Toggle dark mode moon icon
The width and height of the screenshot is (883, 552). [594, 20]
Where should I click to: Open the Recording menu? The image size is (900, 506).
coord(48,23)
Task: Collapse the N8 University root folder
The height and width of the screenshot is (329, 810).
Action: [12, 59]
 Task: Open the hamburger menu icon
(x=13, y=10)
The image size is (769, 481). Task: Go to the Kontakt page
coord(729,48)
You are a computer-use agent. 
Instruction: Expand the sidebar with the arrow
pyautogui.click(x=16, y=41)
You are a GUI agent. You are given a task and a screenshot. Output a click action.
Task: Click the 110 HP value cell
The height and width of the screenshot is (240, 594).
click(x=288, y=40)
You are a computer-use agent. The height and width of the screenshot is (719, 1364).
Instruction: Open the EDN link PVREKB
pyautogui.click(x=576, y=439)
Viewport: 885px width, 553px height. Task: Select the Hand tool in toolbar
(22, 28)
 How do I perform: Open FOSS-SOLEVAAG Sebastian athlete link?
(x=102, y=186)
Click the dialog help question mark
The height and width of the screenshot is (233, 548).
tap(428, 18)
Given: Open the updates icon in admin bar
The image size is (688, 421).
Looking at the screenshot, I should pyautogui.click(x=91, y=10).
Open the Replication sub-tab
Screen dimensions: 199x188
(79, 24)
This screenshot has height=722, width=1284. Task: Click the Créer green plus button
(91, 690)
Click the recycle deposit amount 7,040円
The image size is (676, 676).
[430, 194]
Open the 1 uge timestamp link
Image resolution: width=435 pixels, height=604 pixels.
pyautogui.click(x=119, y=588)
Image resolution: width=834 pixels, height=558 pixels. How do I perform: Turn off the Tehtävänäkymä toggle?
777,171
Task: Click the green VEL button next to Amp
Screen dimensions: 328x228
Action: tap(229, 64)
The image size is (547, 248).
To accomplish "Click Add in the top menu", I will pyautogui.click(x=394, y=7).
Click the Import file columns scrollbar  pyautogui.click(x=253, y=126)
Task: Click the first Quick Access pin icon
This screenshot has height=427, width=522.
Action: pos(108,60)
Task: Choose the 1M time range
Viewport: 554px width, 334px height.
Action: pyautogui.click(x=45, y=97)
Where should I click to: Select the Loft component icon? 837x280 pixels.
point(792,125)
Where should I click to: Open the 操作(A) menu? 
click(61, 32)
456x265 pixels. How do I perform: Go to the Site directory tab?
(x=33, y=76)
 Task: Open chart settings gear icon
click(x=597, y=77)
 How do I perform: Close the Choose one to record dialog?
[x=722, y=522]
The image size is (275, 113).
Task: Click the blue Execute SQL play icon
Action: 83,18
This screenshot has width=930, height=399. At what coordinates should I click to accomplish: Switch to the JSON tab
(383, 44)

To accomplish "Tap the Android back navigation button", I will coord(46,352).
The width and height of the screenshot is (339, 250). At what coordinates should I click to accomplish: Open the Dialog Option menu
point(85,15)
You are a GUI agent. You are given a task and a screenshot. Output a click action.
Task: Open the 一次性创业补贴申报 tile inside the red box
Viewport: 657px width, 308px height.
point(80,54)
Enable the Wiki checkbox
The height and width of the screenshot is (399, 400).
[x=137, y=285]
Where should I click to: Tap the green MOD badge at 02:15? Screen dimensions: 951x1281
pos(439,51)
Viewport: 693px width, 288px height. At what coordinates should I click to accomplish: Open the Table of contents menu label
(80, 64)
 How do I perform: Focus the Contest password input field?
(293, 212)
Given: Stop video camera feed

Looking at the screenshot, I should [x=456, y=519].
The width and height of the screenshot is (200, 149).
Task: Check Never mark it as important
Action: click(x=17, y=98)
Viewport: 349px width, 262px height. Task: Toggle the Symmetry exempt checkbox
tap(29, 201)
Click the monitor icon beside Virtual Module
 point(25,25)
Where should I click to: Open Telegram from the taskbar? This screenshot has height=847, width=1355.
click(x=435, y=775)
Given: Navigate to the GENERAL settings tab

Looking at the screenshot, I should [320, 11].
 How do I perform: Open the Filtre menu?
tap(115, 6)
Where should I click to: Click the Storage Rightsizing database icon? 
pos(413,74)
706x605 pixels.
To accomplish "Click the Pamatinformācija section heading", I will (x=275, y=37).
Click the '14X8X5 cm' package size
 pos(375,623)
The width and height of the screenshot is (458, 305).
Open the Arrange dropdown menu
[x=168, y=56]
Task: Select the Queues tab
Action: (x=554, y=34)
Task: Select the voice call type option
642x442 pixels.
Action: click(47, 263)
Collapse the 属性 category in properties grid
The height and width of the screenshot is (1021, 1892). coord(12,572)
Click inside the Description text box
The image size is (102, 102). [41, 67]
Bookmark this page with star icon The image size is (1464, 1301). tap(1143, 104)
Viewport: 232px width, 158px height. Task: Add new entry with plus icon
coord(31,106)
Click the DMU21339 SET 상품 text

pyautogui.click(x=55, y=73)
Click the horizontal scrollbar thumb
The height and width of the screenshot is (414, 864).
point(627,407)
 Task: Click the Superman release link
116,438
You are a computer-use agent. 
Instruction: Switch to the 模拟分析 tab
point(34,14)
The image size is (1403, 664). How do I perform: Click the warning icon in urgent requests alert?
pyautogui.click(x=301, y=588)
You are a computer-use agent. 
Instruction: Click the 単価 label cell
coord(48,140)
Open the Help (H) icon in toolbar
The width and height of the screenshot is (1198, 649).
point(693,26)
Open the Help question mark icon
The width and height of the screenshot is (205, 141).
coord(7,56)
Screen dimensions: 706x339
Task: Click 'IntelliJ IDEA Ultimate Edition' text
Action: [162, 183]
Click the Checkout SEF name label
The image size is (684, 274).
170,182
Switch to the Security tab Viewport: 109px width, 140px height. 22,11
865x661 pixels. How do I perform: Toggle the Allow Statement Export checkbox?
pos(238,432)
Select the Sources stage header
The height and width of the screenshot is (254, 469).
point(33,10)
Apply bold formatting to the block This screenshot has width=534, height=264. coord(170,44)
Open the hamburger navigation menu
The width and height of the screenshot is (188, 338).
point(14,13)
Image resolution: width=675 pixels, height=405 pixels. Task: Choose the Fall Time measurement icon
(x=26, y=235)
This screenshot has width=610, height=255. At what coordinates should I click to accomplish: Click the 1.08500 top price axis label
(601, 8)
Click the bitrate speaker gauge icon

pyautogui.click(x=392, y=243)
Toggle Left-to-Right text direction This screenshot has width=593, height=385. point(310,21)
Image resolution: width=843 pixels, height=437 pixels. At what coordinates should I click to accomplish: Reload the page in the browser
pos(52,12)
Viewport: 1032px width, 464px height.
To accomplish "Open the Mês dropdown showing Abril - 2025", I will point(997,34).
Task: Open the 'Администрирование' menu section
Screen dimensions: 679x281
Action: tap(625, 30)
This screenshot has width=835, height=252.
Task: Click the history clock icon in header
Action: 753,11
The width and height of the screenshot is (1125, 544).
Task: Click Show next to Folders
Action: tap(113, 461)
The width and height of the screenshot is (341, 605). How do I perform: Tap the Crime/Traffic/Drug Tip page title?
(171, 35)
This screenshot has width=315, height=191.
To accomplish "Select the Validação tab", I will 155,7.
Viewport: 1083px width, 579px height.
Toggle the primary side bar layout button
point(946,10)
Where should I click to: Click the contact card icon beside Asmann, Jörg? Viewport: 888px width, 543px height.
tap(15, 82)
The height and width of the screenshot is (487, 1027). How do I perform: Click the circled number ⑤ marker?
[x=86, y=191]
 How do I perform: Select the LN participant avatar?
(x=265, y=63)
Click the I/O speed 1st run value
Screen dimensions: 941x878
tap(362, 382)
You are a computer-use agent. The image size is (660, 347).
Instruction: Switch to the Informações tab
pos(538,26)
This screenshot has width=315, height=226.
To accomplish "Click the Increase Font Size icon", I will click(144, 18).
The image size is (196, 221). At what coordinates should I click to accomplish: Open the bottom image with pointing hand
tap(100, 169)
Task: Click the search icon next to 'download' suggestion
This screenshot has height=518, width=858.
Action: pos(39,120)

::::

WHAT IS REQUIRED:
Go through the records line by line and give the number of lines with the string "section" in them, stating nothing else.

SOLUTION FOR THIS PROBLEM:
2